[YOUR TASK] Among the following entries, say how many lines contain the word "will"; the answer is a number and nothing else.

[EXERCISE DATA — start]

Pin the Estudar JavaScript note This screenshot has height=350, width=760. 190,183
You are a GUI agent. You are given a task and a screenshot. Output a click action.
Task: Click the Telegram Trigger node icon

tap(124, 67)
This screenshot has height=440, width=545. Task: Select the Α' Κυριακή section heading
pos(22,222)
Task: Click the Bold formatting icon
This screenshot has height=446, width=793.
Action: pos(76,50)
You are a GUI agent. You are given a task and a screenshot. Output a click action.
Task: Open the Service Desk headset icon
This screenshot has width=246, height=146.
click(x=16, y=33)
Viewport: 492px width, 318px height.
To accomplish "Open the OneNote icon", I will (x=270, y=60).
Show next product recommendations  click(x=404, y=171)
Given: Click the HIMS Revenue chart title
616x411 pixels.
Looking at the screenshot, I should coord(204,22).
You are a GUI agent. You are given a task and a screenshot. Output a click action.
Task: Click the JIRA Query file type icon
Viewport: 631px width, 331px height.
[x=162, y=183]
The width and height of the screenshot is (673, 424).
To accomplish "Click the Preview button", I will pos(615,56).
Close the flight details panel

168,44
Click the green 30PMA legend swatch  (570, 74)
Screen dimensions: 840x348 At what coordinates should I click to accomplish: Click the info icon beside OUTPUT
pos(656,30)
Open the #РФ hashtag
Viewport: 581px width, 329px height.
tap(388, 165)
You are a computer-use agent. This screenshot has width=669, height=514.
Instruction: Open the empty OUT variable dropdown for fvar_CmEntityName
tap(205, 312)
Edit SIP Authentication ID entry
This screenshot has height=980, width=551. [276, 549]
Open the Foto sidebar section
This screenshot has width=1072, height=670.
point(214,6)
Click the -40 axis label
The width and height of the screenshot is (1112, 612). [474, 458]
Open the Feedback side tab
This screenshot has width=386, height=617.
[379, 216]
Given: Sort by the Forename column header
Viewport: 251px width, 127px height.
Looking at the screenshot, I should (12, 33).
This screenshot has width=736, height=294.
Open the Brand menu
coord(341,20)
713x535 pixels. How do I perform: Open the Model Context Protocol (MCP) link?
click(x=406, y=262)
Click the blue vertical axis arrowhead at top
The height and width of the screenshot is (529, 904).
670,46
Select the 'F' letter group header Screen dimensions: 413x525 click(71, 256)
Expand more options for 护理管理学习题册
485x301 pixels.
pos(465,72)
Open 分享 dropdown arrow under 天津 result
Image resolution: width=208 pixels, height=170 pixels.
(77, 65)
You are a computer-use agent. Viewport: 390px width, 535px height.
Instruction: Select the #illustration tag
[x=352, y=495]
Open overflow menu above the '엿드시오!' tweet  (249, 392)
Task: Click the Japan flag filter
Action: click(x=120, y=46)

[EXERCISE DATA — finish]

[WRITTEN REPLY] 2